超分辨熒光顯微成像技術打破了光學衍射極限的桎梏，使人類得以用無損的方式窺探納米尺度的微觀生物世界，為人類探索生命的奧秘提供了前所未有的手段。其中，超分辨結構光照明顯微鏡（super-resolution structured illumination microscopy, SR-SIM）具有更快的成像速度、更低的光毒性以及更弱的光漂白，在活體細胞的長時間動態觀測中備受青睞。然而，在進行活細胞成像時，背景熒光不僅會導致SR-SIM圖像對比度急劇下降，同時還會產生大量周期性的計算偽影，為分辨活細胞中的精細結構帶來了巨大的挑戰。同時，傳統SR-SIM複雜、耗時的重構算法使得實現實時的超分辨觀測變得困難重重。通常情況下，SR-SIM用戶必須首先使用寬場模式搜索感興趣的視場，然後切換到SR-SIM模式采集原始SIM圖像，接著將SIM原始圖像導入圖像後處理程序，等待程序完成圖像重建，最後才能觀察到樣品的超分辨圖像。這種繁瑣的工作流程對於顯微鏡操作者來說無疑十分低效，不可避免地阻礙了SR-SIM在生物學實驗室中的廣泛應用。
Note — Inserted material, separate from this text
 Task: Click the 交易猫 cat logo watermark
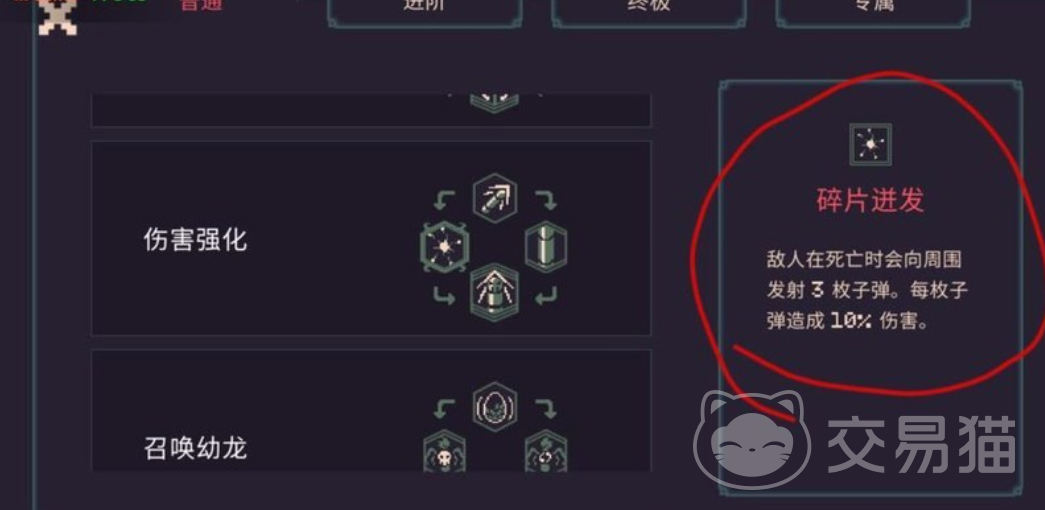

傳統Wiener-SIM算法和JSFR-SIM算法重建流程對比示意圖

　　西安交通大學雷銘教授團隊提出了一種空頻域混合式重建算法(Joint Space and Frequency Reconstruction, JSFR-SIM)，極大地提高了SR-SIM的圖像重建速度，解決了傳統重建方法難以實現實時重建的問題。同時，該算法還能夠有效抑製活細胞成像時的背景熒光與周期性的計算偽影，為解析活細胞中細胞器的精細結構觀測提供了極大的便利。經測試，該方法將SR-SIM的圖像重建時間縮短到毫秒級別並實現了超分辨圖像的實時顯示，重建速度比目前廣泛使用的Wiener-SIM算法快了近2個數量級。理論模擬和實驗觀測均證明該方法在提升重建速度的同時並不會損失任何圖像質量。

JSFR-SIM可實時顯示微管和線粒體動態

　　另外，雷銘教授團隊還將該算法與自行研製的超分辨結構光照明顯微鏡結合，對活體COS-7細胞進行了實時觀測，並捕捉到了微管的動態組裝與解體過程以及快速的線粒體製管過程。該方法為實時觀察活細胞中細胞器與生物大分子的動態過程提供了一種快速的重建手段，有望大幅簡化超分辨顯微鏡使用者的工作流程，提高相關科學工作者的成像效率，從而促進SR-SIM在生物醫學實驗室的廣泛應用。相關技術目前已授權和正在申請多項國家發明專利，係統工程樣機也已經研製完成。

快速實時超分辨結構光照明顯微成像係統原理樣機

　　相關研究成果日前以《超分辨結構光照明顯微圖像的高速重構》（High-speed image reconstruction for optically sectioned, super-resolution structured illumination microscopy）為題，在線發表於中國激光雜誌社與國際光學工程學會(SPIE)聯合創辦的高起點新刊《先進光子學》（Advanced Photonics）。論文的第一單位為西安交通大學，第一作者為新講師汪召軍博士，通訊作者為雷銘教授。